Anslem Feuerbach completed "Plato's Symposium" in 1869. The three-by-six meter work by far failed to achieve the reception that Feuerbach had hoped for. The subject of the composition is Plato's work on the nature of Eros. The viewer witnesses the festive gathering at the home of tragedian Agathon. He has just won a prize for a play and is celebrating with his friends, including Socrates and the comic poet Aristophanes.
They are engrossed in a serious discussion of sensuality, the stepwise path, platonic love, and pedagogical Eros. From the left, a loud and buoyant procession enters the broad stage: The drunken youth Alkibiades and his bacchanalian following seek to join the crowd of well-wishers, and Agathon welcomes him with an elegant gesture and a drink. Feuerbach studied the frescoes of Pompeii as a model for the ancient architectural scenery before which this two-part scene is situated, and for the wall paintings, which he himself considered to be the most successful portion of the painting. He put tremendous effort into this work, and into the more richly decorated and coloured version that followed, which is located in Berlin today.
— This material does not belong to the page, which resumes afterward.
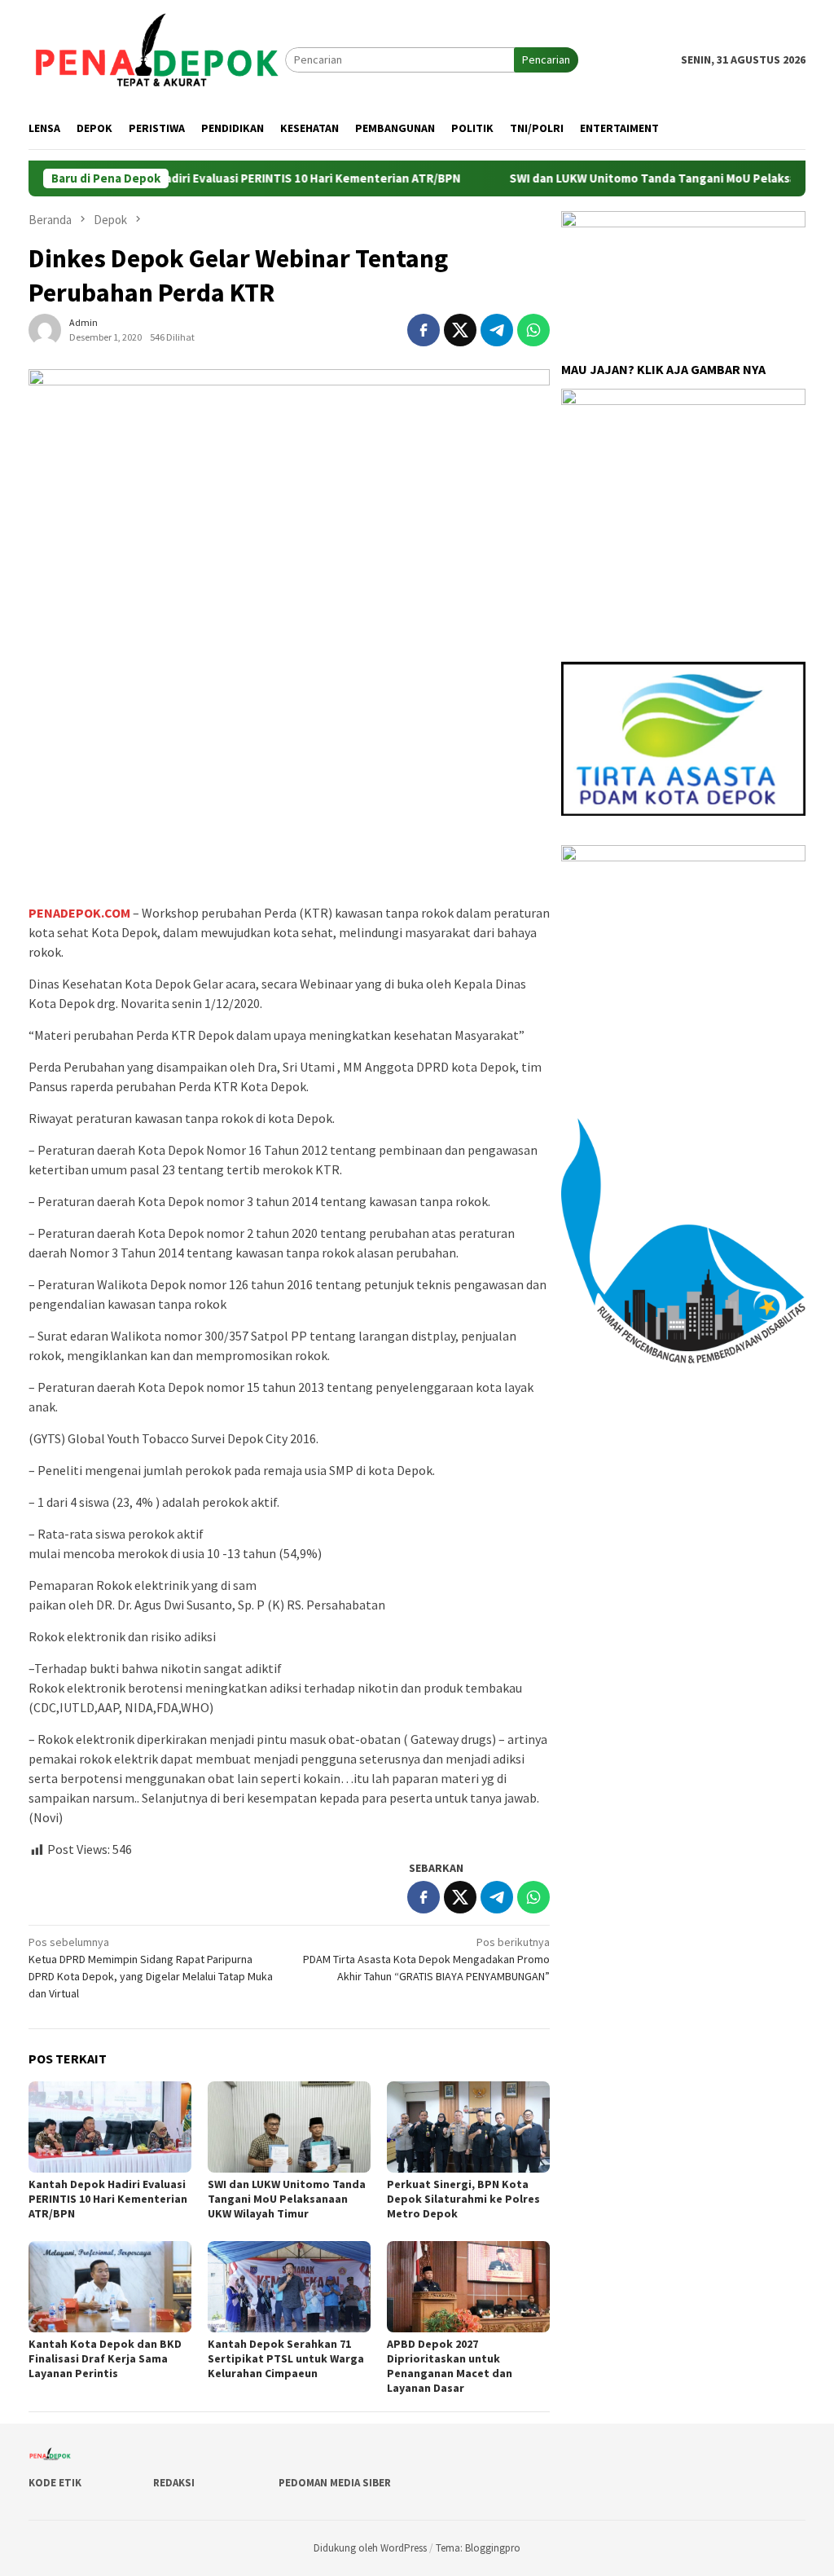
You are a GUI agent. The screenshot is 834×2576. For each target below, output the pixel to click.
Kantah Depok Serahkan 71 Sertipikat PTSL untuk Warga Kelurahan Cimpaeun (286, 2358)
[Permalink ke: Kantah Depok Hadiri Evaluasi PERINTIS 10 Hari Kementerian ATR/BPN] (110, 2127)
It was to become a summary of his own understanding of the artist's existence, and certainly also of an unresolved discord. Quite suddenly - as the layout of the painting suggests - the world of thinkers, of the intellectually active, meets with the animalism of the youthful Alkibiades, who bears traits of the Apollo Belvedere. Feuerbach's father had been intensively occupied with this subject: the Apollonian and the Dionysian, moderation and abundance confront one another, but are not reconciled. The overall impression of the painting then, as now, was of a work not truly pervaded by life or emotion. Rather, it bears witness to the incredible struggle to find and retain classical measure.
Feuerbach' capacity for spontaneous virtuosity, free from intellectual ballast, is not to be found here. He demonstrated this talent, for example, in the fresh flower works and portraits - as also in his excellent early self-portrait from 1851/52- which hang in the hall dedicated to him in the Kunsthalle. During Feuerbach's lifetime, the marmoreal, pallid colouring and stiffness of the figures was criticized. The fact that this painting ended in private rather than public ownership was the most bitter of disappointments for Feuerbach.